The 25 basis points cut was widely signposted and expected, and marks the first decision with acting governor Christian Hawkesby at the helm.
Former governor Adrian Orr left the Reserve Bank of New Zealand (RBNZ) unexpectedly in March amid reports of a behind-the-scenes battle with the government.
Mr Hawkesby has continued where Mr Orr left off, taking an axe to lending rates given the country's economic woes and inflation, at 2.2 per cent, is largely under control.
"While monetary restraint has been removed at pace, household spending and residential investment have remained weak," Mr Hawkesby said in a note on Wednesday.
The RBNZ began cutting the OCR in August, when it stood at 5.5 per cent, and hasn't stopped.
To borrowers, New Zealand's OCR of 3.5 per cent may compare favourably to Australia's 4.1 per cent, however that does not mean Kiwi efforts to tame inflation have been more successful than Australia.

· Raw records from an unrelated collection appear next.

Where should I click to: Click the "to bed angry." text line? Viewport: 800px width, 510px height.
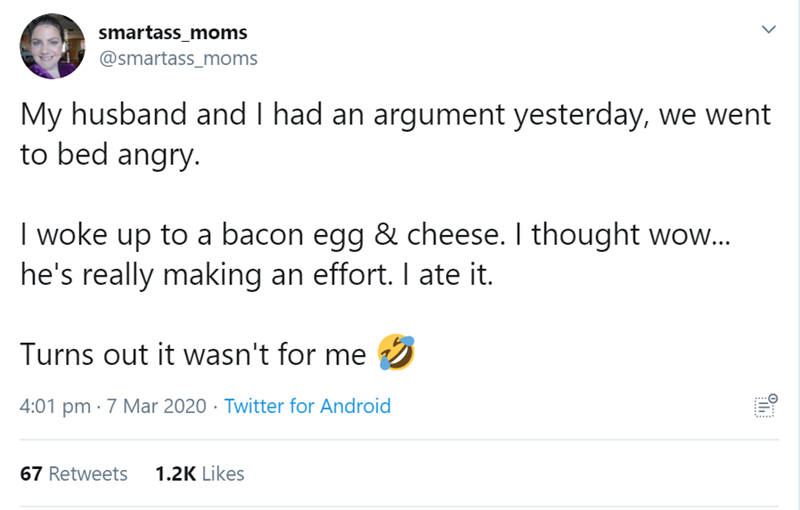(x=102, y=155)
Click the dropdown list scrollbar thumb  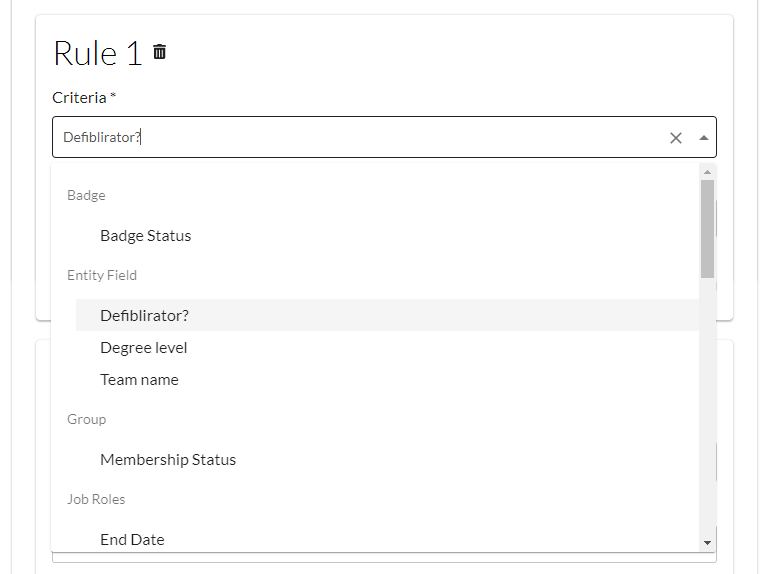(x=708, y=228)
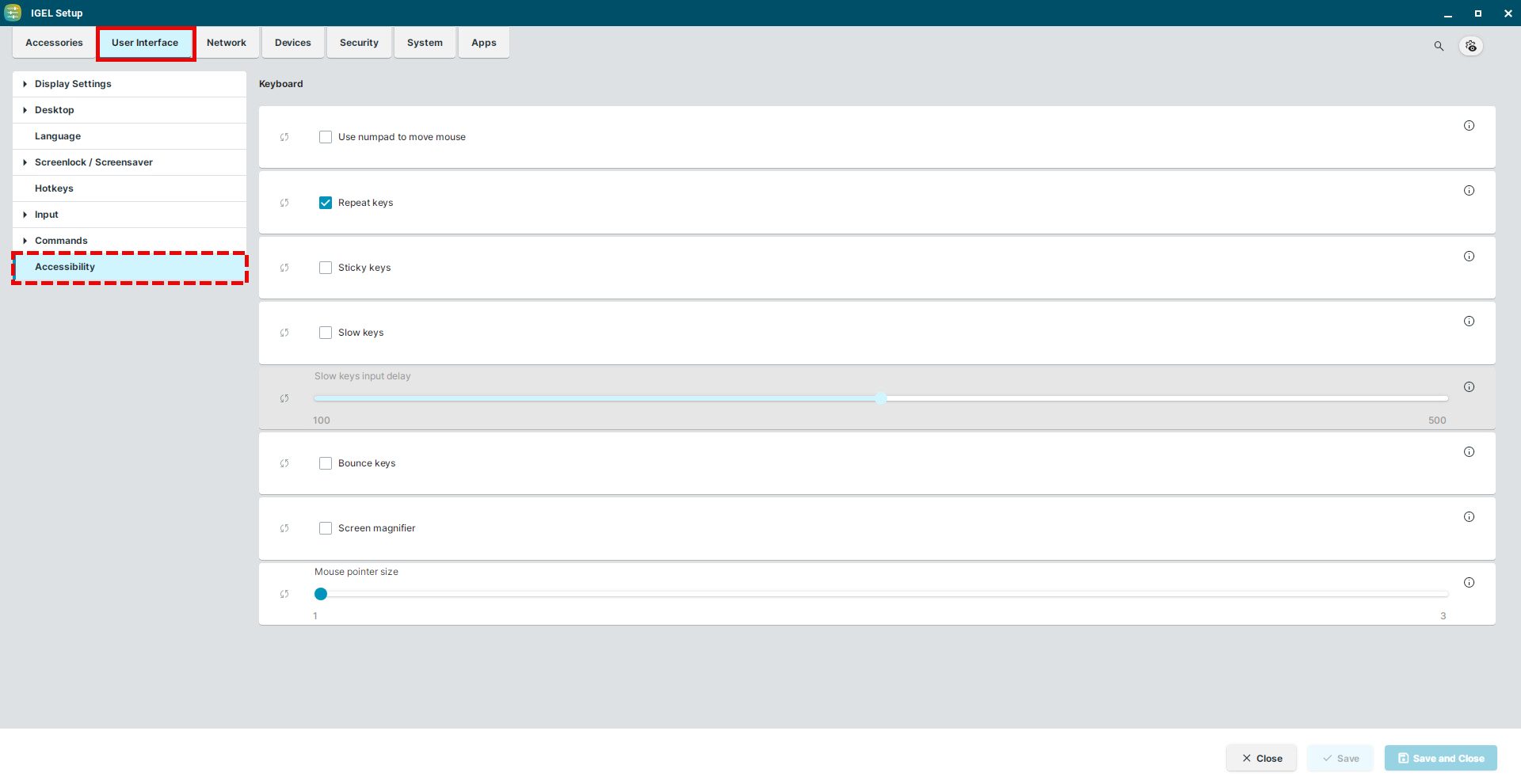The image size is (1521, 784).
Task: Click Save and Close button
Action: (1440, 758)
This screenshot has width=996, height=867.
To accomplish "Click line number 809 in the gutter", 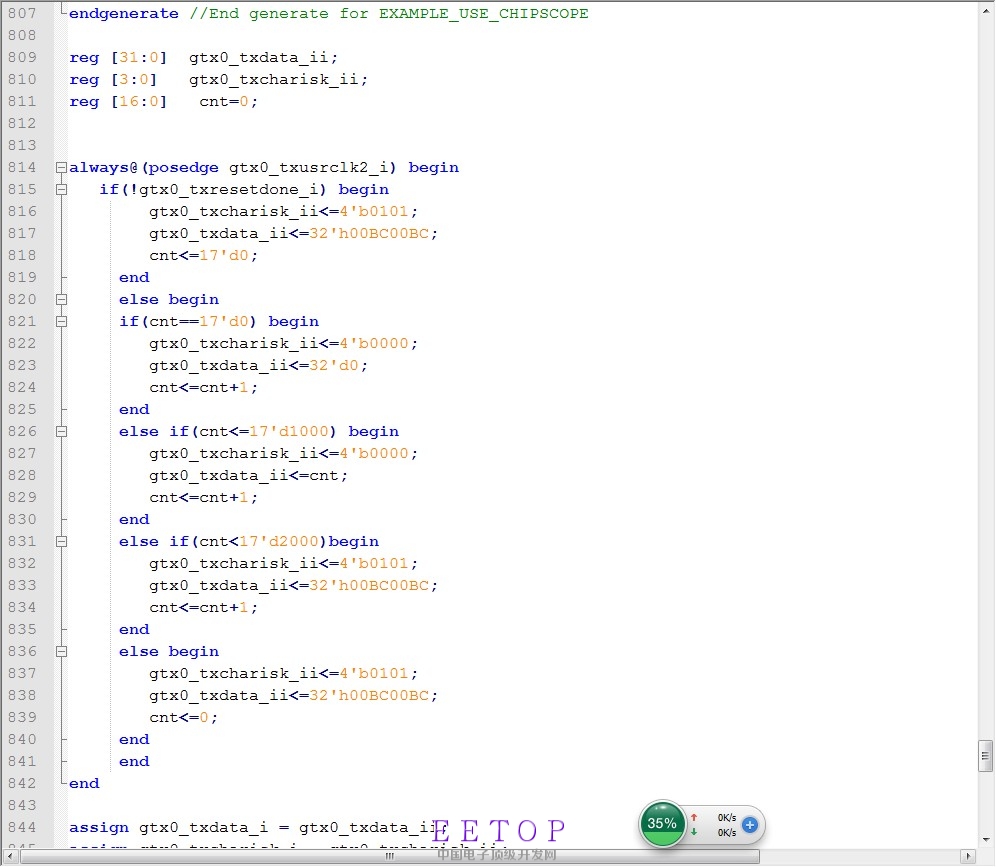I will click(x=21, y=58).
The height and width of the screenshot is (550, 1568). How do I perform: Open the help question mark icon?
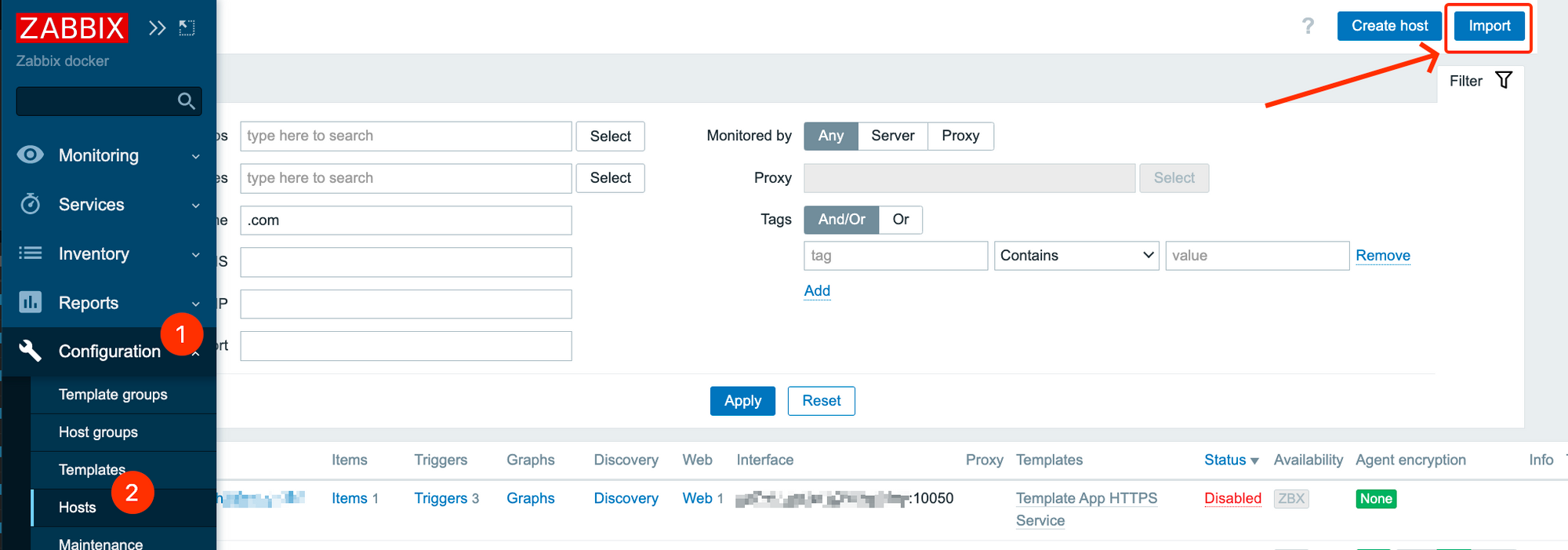(x=1308, y=26)
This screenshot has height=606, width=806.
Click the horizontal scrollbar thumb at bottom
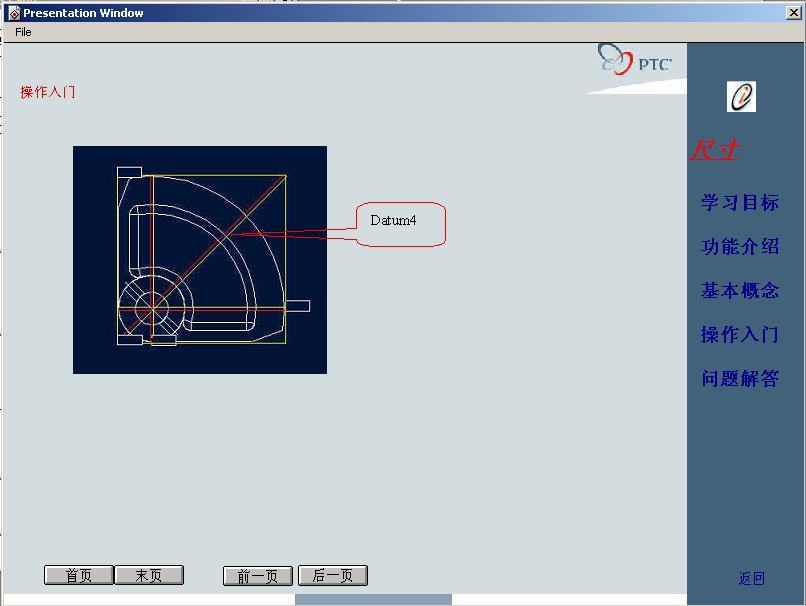(x=373, y=600)
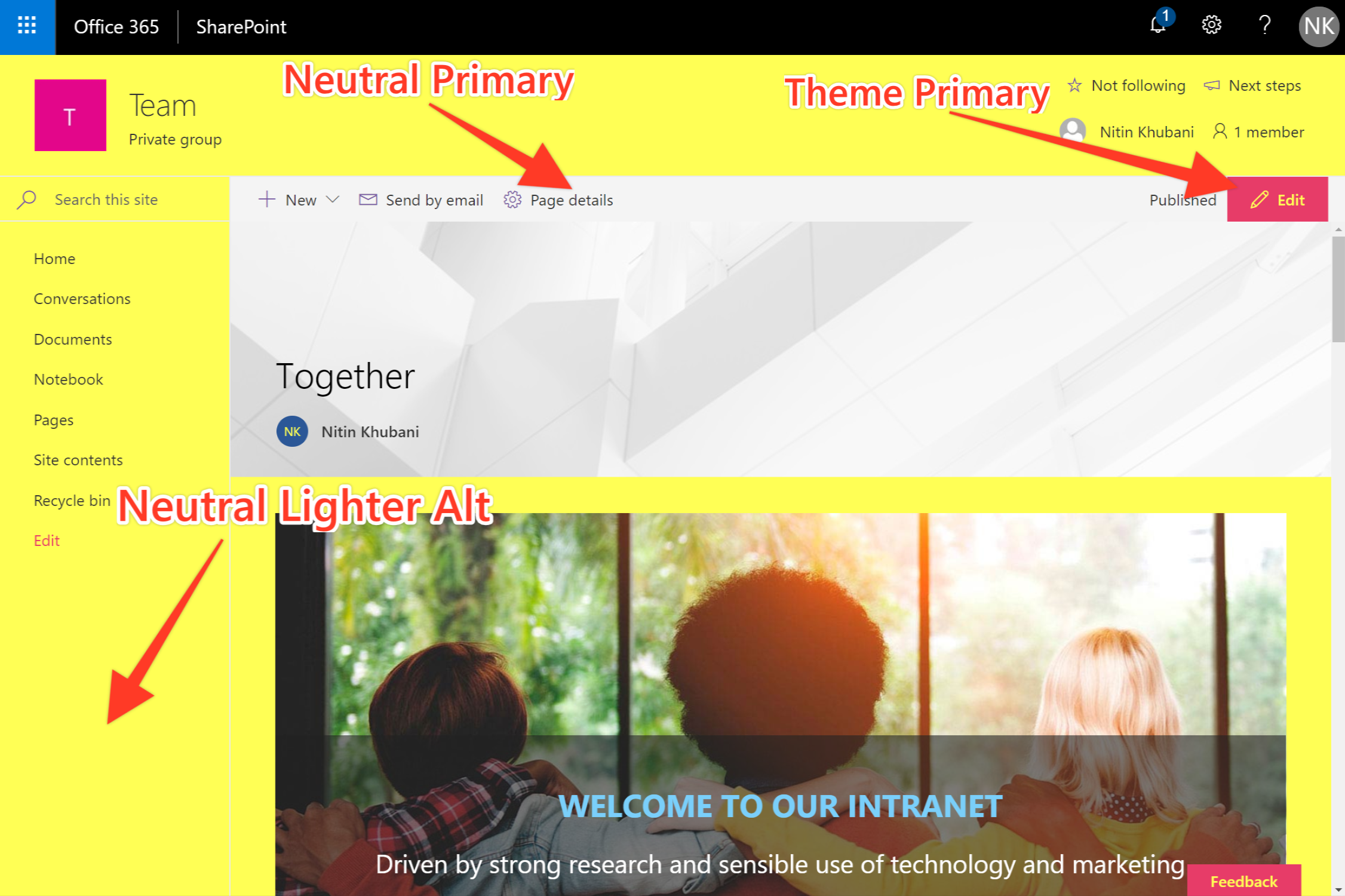This screenshot has height=896, width=1345.
Task: Click the magenta Team site logo tile
Action: pos(70,115)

NZ endured a recession in 2024, with GDP falling by more than two per cent in the middle six months, and also suffered from a higher unemployment rate, at 5.1 per cent.
Australia enjoyed continued - if low - growth and an unemployment rate of four per cent.
In short, Australia may have stuck a soft landing from the COVID-19 pandemic shock, but NZ has careered into the dirt.
And it may get worse, given the tariffs levied against the trade-exposed nation by the United States.
"The recently announced increases in global trade barriers weaken the outlook for global economic activity. On balance, these developments create downside risks to the outlook for economic activity and inflation in New Zealand," Mr Hawkesby noted.
"As the extent and effect of tariff policies become clearer, the Committee has scope to lower the OCR further as appropriate. Future policy decisions will be determined by the outlook for inflationary pressure over the medium term."